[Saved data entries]
= = = =

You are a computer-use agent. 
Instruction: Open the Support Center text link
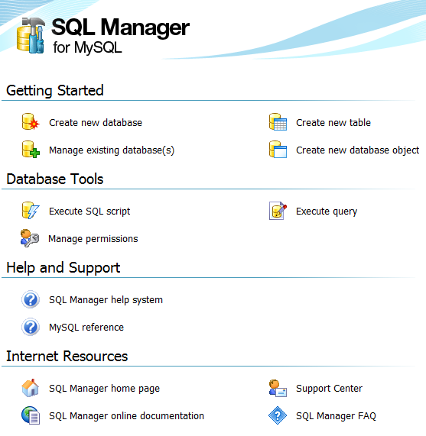(329, 389)
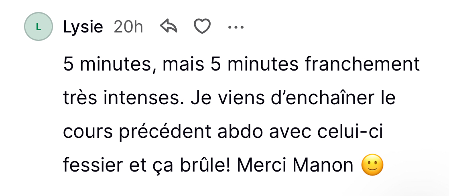Click the reply arrow icon on Lysie's comment
Image resolution: width=449 pixels, height=196 pixels.
[x=169, y=27]
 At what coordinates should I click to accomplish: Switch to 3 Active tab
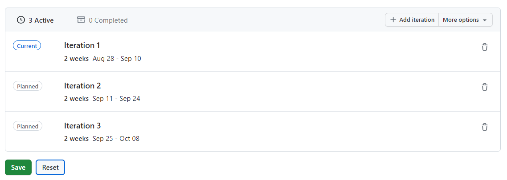point(35,20)
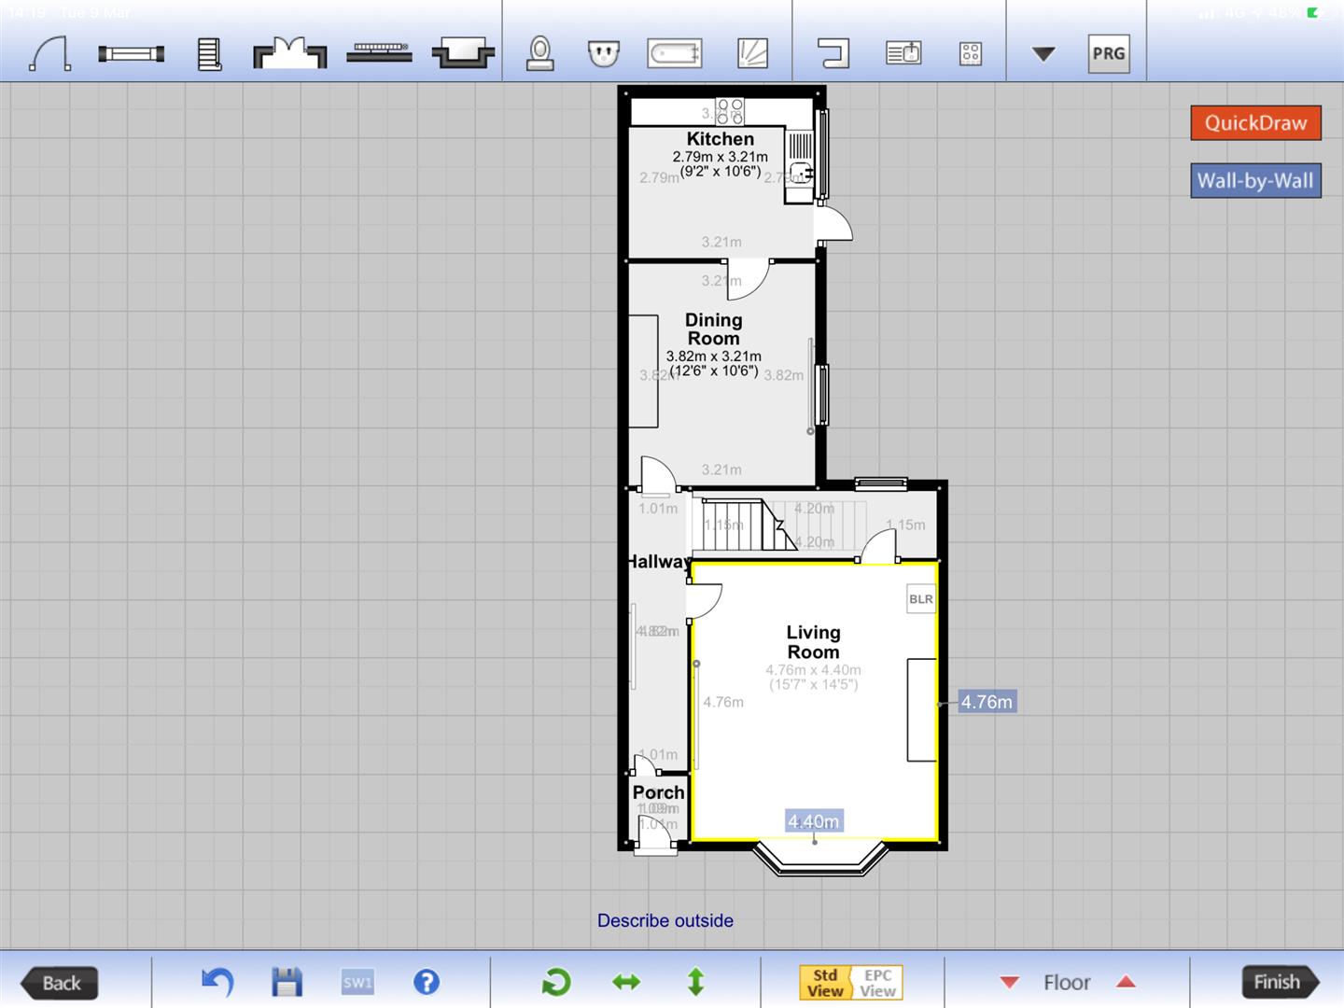The width and height of the screenshot is (1344, 1008).
Task: Switch to Std View
Action: [825, 983]
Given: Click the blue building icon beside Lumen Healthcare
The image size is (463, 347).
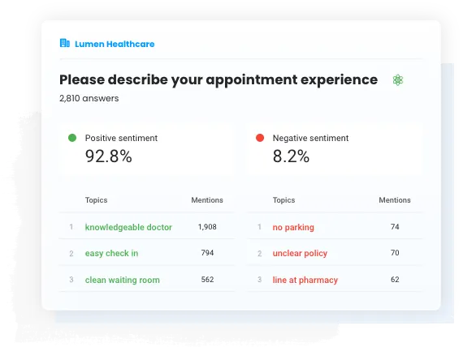Looking at the screenshot, I should point(65,43).
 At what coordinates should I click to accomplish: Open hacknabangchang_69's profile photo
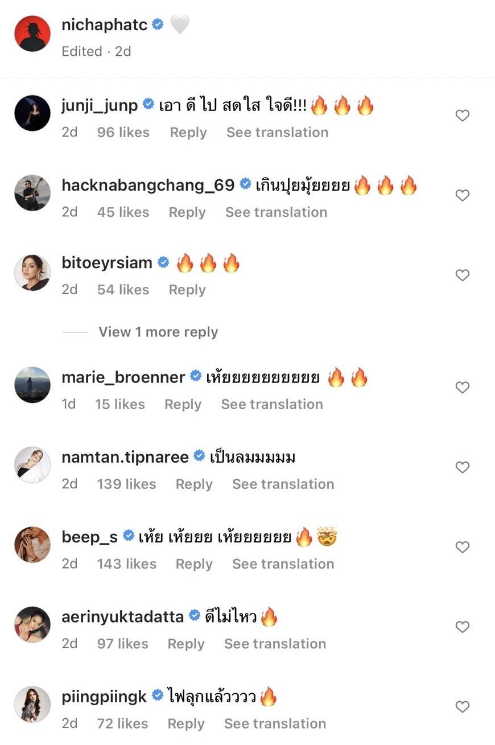click(x=32, y=193)
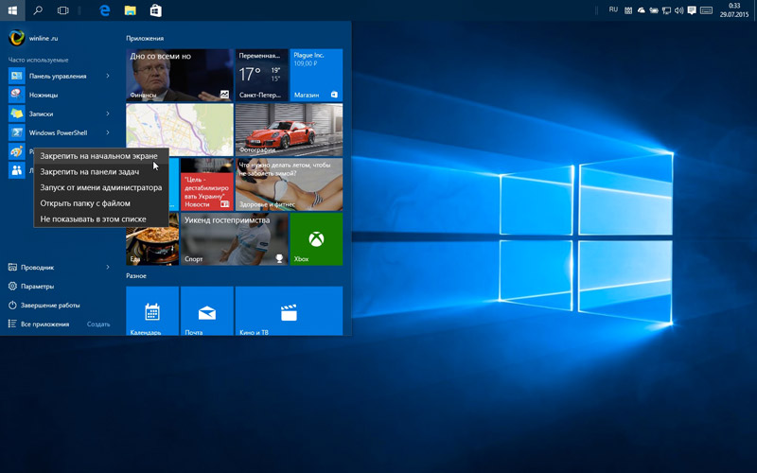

= = = =

Exclude the images and copy every record above exactly.

You are a computer-use agent. 
Instruction: Open the Support Center text link
(329, 389)
Click the reply arrow icon on Lysie's comment
Image resolution: width=449 pixels, height=196 pixels.
[x=169, y=27]
 At what coordinates should I click to accomplish: Switch to 3 Active tab
point(35,20)
The width and height of the screenshot is (1344, 1008).
Task: Switch to Std View
Action: [825, 983]
Given: Click the blue building icon beside Lumen Healthcare
The image size is (463, 347).
Looking at the screenshot, I should point(65,43).
 At what coordinates should I click to accomplish: Open hacknabangchang_69's profile photo
click(x=32, y=193)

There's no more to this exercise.